- RECORDS FOR THIS EXERCISE -
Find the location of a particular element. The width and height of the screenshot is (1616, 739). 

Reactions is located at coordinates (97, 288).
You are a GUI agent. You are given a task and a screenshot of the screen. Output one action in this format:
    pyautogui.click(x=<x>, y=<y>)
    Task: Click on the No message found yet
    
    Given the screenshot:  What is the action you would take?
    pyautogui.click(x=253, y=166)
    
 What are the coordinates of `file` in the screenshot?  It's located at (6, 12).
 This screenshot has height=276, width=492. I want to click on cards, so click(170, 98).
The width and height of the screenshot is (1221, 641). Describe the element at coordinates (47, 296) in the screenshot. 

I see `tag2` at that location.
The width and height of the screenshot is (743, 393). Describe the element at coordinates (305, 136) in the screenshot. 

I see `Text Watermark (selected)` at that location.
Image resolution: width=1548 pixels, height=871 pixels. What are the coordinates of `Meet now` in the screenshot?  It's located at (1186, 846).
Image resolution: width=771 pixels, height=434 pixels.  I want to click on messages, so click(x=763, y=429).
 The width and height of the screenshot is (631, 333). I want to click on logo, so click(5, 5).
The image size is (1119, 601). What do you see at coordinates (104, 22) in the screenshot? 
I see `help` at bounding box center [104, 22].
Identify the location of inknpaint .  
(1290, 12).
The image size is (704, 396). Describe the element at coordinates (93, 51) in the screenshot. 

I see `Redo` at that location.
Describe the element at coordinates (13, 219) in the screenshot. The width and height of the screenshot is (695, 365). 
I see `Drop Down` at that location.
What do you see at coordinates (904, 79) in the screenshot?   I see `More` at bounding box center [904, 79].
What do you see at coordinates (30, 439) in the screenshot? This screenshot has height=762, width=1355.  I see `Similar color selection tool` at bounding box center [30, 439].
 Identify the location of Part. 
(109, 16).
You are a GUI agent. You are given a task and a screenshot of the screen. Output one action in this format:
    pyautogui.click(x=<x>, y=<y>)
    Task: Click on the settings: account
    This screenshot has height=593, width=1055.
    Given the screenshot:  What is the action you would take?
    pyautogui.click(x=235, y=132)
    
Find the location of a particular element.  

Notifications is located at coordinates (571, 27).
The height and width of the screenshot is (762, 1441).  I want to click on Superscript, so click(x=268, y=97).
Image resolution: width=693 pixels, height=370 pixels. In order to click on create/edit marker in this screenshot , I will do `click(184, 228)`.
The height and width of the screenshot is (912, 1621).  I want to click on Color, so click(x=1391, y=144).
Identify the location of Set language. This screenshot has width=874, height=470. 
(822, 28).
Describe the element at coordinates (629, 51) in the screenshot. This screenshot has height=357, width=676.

- WHAT IS ASKED -
List every line of the material above that contains the word "resolution".

- SOLUTION BELOW -
Image resolution: width=1548 pixels, height=871 pixels. What are the coordinates of `Meet now` in the screenshot?  It's located at (1186, 846).
Image resolution: width=771 pixels, height=434 pixels.  I want to click on messages, so click(x=763, y=429).
Image resolution: width=693 pixels, height=370 pixels. In order to click on create/edit marker in this screenshot , I will do `click(184, 228)`.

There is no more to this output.